The answer must be a single number: how many lines in the records below contain the word "agent".

§ Task data:
□ □ □ □

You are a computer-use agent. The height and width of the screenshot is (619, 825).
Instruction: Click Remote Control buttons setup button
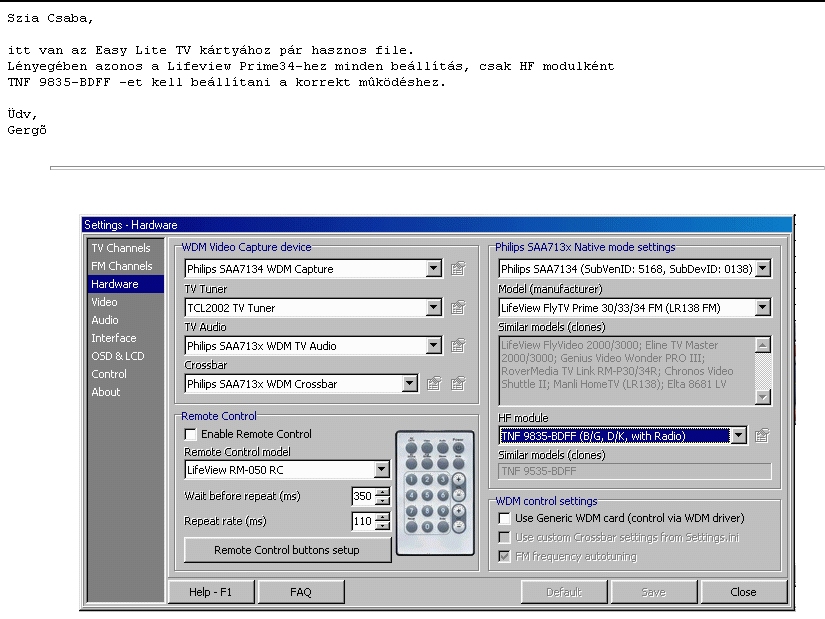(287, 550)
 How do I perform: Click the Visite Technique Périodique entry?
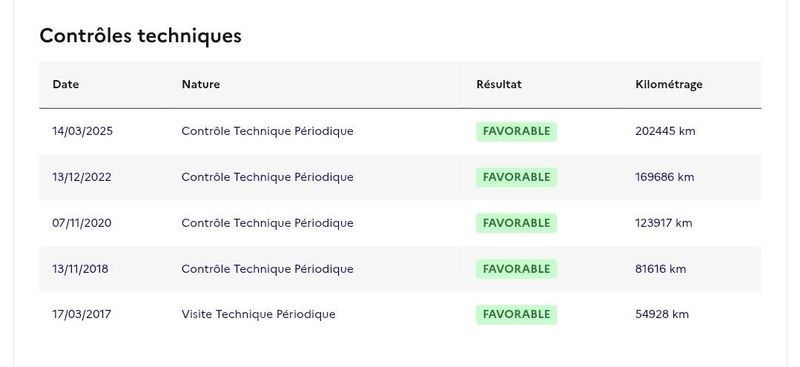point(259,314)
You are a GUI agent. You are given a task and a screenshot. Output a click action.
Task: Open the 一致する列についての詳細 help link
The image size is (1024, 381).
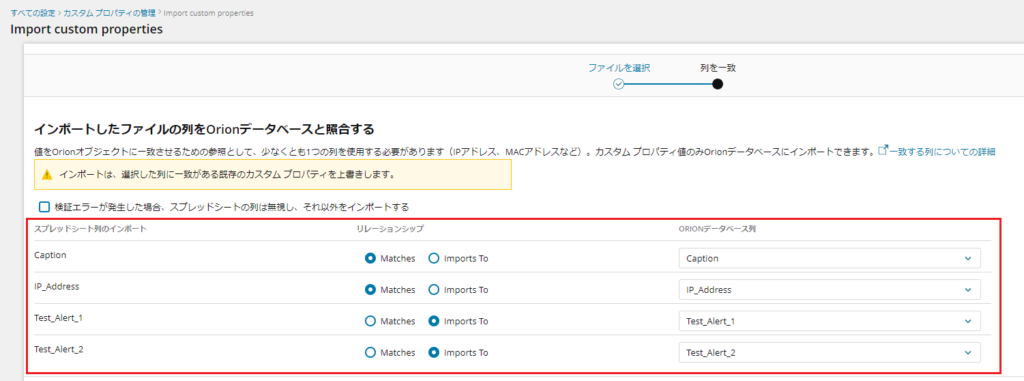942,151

□ □ □ □

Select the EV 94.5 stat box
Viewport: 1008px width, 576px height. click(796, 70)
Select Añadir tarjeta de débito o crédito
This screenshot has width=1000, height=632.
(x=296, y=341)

□ □ □ □

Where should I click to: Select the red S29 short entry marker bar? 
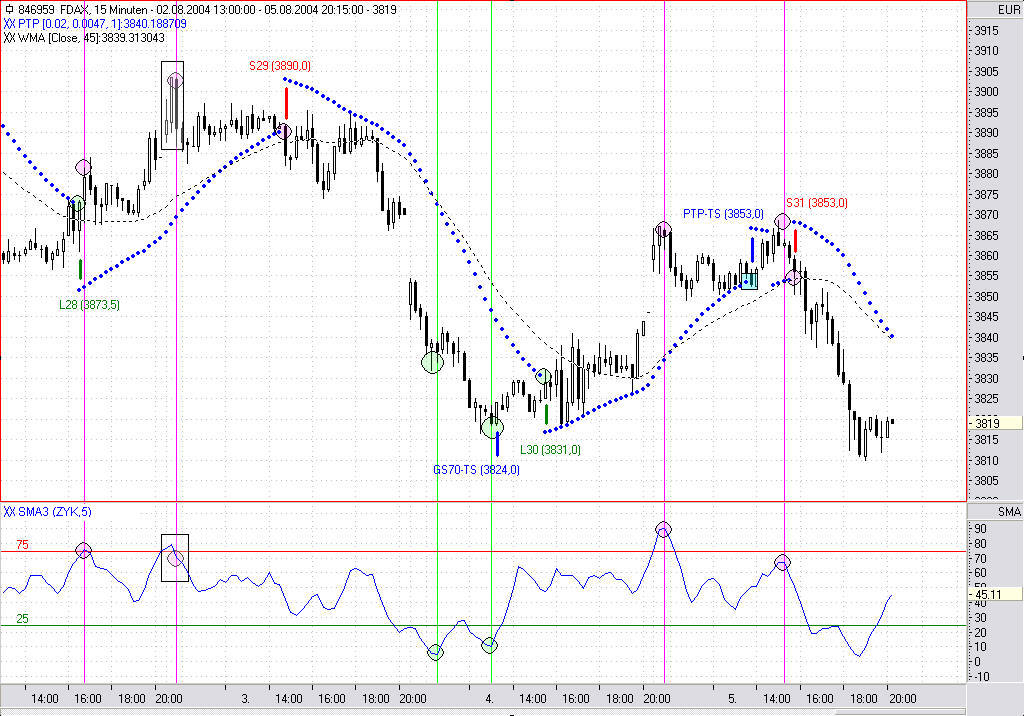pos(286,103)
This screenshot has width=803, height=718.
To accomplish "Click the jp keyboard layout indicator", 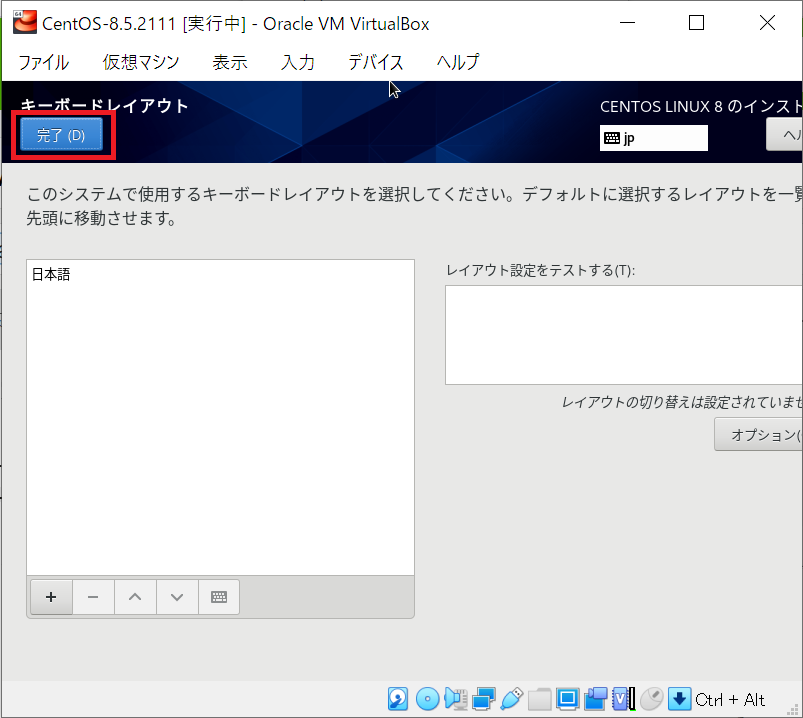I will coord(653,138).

□ □ □ □

§ Answer box: 2